> [TASK TO COMPLETE]: The answer must be every entry, retyped without a single difference.

> [SUPPLIED RECORDS]:

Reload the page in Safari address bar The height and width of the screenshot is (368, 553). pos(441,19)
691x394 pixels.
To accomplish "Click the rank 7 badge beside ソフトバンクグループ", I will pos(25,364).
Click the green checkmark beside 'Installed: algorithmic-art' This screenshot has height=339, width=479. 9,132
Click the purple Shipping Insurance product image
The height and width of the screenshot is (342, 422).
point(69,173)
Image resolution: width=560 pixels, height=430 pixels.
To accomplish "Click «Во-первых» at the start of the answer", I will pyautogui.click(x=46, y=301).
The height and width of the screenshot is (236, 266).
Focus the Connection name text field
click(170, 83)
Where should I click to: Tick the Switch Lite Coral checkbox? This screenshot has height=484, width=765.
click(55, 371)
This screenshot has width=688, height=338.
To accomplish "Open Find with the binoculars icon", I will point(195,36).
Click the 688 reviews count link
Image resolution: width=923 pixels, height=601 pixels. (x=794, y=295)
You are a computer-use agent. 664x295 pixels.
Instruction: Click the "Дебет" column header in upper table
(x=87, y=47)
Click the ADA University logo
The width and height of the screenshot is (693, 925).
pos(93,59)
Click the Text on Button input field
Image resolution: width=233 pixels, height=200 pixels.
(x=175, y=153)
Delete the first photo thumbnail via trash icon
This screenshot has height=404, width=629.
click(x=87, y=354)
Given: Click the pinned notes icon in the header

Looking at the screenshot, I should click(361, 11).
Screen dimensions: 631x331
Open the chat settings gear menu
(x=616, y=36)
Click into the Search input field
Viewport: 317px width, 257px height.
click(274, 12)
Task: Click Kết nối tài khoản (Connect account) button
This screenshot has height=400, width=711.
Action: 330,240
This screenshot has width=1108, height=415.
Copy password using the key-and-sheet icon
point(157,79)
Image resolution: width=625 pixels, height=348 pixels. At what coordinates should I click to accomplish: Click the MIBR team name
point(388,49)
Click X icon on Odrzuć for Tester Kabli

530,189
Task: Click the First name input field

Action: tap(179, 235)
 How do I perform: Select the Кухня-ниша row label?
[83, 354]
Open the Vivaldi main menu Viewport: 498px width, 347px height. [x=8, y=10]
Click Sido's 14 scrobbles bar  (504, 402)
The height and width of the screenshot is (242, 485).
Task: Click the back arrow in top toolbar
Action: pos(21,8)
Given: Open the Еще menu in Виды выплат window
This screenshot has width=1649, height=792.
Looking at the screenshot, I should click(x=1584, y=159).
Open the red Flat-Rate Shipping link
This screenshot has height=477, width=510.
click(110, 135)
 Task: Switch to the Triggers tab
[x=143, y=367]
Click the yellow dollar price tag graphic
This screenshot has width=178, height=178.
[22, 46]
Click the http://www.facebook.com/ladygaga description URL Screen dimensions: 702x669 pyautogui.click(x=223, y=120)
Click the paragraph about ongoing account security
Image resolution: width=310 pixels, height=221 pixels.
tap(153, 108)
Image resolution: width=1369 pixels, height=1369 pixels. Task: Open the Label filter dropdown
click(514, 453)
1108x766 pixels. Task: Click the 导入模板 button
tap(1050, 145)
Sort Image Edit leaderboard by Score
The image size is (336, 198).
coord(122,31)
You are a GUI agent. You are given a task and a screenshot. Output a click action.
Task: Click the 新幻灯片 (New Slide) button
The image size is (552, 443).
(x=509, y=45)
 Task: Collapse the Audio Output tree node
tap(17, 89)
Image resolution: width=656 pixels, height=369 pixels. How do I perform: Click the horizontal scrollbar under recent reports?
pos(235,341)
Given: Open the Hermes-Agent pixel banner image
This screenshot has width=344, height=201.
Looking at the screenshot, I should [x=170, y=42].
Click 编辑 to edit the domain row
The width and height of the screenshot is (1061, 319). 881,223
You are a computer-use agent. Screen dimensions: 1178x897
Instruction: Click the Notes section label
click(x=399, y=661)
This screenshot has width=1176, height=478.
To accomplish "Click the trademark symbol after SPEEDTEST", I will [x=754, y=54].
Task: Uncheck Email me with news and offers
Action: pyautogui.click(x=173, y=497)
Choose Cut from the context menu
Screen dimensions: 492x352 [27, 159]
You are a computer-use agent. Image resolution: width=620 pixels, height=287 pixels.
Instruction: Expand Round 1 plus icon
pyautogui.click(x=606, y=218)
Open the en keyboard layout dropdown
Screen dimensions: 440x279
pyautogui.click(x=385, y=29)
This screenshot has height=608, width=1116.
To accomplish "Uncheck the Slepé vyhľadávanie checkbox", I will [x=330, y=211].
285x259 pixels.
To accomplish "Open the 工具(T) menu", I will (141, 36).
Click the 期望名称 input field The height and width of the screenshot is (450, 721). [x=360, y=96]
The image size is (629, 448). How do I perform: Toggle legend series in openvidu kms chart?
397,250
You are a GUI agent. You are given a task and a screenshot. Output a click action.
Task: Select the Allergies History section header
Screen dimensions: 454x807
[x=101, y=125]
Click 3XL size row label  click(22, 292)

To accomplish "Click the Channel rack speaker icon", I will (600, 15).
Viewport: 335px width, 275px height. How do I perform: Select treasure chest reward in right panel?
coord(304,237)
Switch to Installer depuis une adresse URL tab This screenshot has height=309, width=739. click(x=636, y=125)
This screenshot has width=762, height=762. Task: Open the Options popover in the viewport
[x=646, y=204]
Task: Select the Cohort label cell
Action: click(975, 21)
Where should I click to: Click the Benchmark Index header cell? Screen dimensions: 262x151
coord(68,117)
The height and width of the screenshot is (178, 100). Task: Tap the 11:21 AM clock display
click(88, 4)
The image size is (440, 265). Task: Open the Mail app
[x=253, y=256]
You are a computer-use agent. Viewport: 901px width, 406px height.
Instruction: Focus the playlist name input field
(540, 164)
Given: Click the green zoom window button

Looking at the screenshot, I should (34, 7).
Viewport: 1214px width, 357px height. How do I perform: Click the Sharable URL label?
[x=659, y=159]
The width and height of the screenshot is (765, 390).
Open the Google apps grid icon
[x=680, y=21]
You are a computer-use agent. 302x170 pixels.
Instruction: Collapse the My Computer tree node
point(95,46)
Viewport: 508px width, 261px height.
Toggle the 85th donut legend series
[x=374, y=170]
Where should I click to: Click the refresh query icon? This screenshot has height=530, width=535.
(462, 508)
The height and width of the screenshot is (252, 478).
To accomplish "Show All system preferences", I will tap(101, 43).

> [THE COMPLETED TASK]:
Reload the page in Safari address bar The height and width of the screenshot is (368, 553). pos(441,19)
691x394 pixels.
To accomplish "Click the rank 7 badge beside ソフトバンクグループ", I will pos(25,364).
Click the green checkmark beside 'Installed: algorithmic-art' This screenshot has height=339, width=479. 9,132
Click the purple Shipping Insurance product image
The height and width of the screenshot is (342, 422).
point(69,173)
Image resolution: width=560 pixels, height=430 pixels.
To accomplish "Click «Во-первых» at the start of the answer", I will pyautogui.click(x=46, y=301).
The height and width of the screenshot is (236, 266).
Focus the Connection name text field
click(170, 83)
Where should I click to: Tick the Switch Lite Coral checkbox? This screenshot has height=484, width=765.
click(55, 371)
This screenshot has width=688, height=338.
To accomplish "Open Find with the binoculars icon", I will point(195,36).
Click the 688 reviews count link
Image resolution: width=923 pixels, height=601 pixels. (x=794, y=295)
You are a computer-use agent. 664x295 pixels.
Instruction: Click the "Дебет" column header in upper table
(x=87, y=47)
Click the ADA University logo
The width and height of the screenshot is (693, 925).
pos(93,59)
Click the Text on Button input field
Image resolution: width=233 pixels, height=200 pixels.
(x=175, y=153)
Delete the first photo thumbnail via trash icon
This screenshot has height=404, width=629.
click(x=87, y=354)
Given: Click the pinned notes icon in the header

Looking at the screenshot, I should click(361, 11).
Screen dimensions: 631x331
Open the chat settings gear menu
(x=616, y=36)
Click into the Search input field
Viewport: 317px width, 257px height.
click(274, 12)
Task: Click Kết nối tài khoản (Connect account) button
This screenshot has height=400, width=711.
Action: 330,240
This screenshot has width=1108, height=415.
Copy password using the key-and-sheet icon
point(157,79)
Image resolution: width=625 pixels, height=348 pixels. At what coordinates should I click to accomplish: Click the MIBR team name
point(388,49)
Click X icon on Odrzuć for Tester Kabli

530,189
Task: Click the First name input field

Action: tap(179, 235)
 How do I perform: Select the Кухня-ниша row label?
[83, 354]
Open the Vivaldi main menu Viewport: 498px width, 347px height. [x=8, y=10]
Click Sido's 14 scrobbles bar  (504, 402)
The height and width of the screenshot is (242, 485).
Task: Click the back arrow in top toolbar
Action: pos(21,8)
Given: Open the Еще menu in Виды выплат window
This screenshot has width=1649, height=792.
Looking at the screenshot, I should click(x=1584, y=159).
Open the red Flat-Rate Shipping link
This screenshot has height=477, width=510.
click(110, 135)
 Task: Switch to the Triggers tab
[x=143, y=367]
Click the yellow dollar price tag graphic
This screenshot has width=178, height=178.
[22, 46]
Click the http://www.facebook.com/ladygaga description URL Screen dimensions: 702x669 pyautogui.click(x=223, y=120)
Click the paragraph about ongoing account security
Image resolution: width=310 pixels, height=221 pixels.
tap(153, 108)
Image resolution: width=1369 pixels, height=1369 pixels. Task: Open the Label filter dropdown
click(514, 453)
1108x766 pixels. Task: Click the 导入模板 button
tap(1050, 145)
Sort Image Edit leaderboard by Score
The image size is (336, 198).
coord(122,31)
You are a GUI agent. You are given a task and a screenshot. Output a click action.
Task: Click the 新幻灯片 (New Slide) button
The image size is (552, 443).
(x=509, y=45)
 Task: Collapse the Audio Output tree node
tap(17, 89)
Image resolution: width=656 pixels, height=369 pixels. How do I perform: Click the horizontal scrollbar under recent reports?
pos(235,341)
Given: Open the Hermes-Agent pixel banner image
This screenshot has width=344, height=201.
Looking at the screenshot, I should [x=170, y=42].
Click 编辑 to edit the domain row
The width and height of the screenshot is (1061, 319). 881,223
You are a computer-use agent. Screen dimensions: 1178x897
Instruction: Click the Notes section label
click(x=399, y=661)
This screenshot has width=1176, height=478.
To accomplish "Click the trademark symbol after SPEEDTEST", I will [x=754, y=54].
Task: Uncheck Email me with news and offers
Action: pyautogui.click(x=173, y=497)
Choose Cut from the context menu
Screen dimensions: 492x352 [27, 159]
You are a computer-use agent. Image resolution: width=620 pixels, height=287 pixels.
Instruction: Expand Round 1 plus icon
pyautogui.click(x=606, y=218)
Open the en keyboard layout dropdown
Screen dimensions: 440x279
pyautogui.click(x=385, y=29)
This screenshot has height=608, width=1116.
To accomplish "Uncheck the Slepé vyhľadávanie checkbox", I will [x=330, y=211].
285x259 pixels.
To accomplish "Open the 工具(T) menu", I will (141, 36).
Click the 期望名称 input field The height and width of the screenshot is (450, 721). [x=360, y=96]
The image size is (629, 448). How do I perform: Toggle legend series in openvidu kms chart?
397,250
You are a GUI agent. You are given a task and a screenshot. Output a click action.
Task: Select the Allergies History section header
Screen dimensions: 454x807
[x=101, y=125]
Click 3XL size row label  click(22, 292)

To accomplish "Click the Channel rack speaker icon", I will (600, 15).
Viewport: 335px width, 275px height. How do I perform: Select treasure chest reward in right panel?
coord(304,237)
Switch to Installer depuis une adresse URL tab This screenshot has height=309, width=739. click(x=636, y=125)
This screenshot has width=762, height=762. Task: Open the Options popover in the viewport
[x=646, y=204]
Task: Select the Cohort label cell
Action: click(975, 21)
Where should I click to: Click the Benchmark Index header cell? Screen dimensions: 262x151
coord(68,117)
The height and width of the screenshot is (178, 100). Task: Tap the 11:21 AM clock display
click(88, 4)
The image size is (440, 265). Task: Open the Mail app
[x=253, y=256]
You are a computer-use agent. Viewport: 901px width, 406px height.
Instruction: Focus the playlist name input field
(540, 164)
Given: Click the green zoom window button

Looking at the screenshot, I should (34, 7).
Viewport: 1214px width, 357px height. How do I perform: Click the Sharable URL label?
[x=659, y=159]
The width and height of the screenshot is (765, 390).
Open the Google apps grid icon
[x=680, y=21]
You are a computer-use agent. 302x170 pixels.
Instruction: Collapse the My Computer tree node
point(95,46)
Viewport: 508px width, 261px height.
Toggle the 85th donut legend series
[x=374, y=170]
Where should I click to: Click the refresh query icon? This screenshot has height=530, width=535.
(462, 508)
The height and width of the screenshot is (252, 478).
To accomplish "Show All system preferences", I will tap(101, 43).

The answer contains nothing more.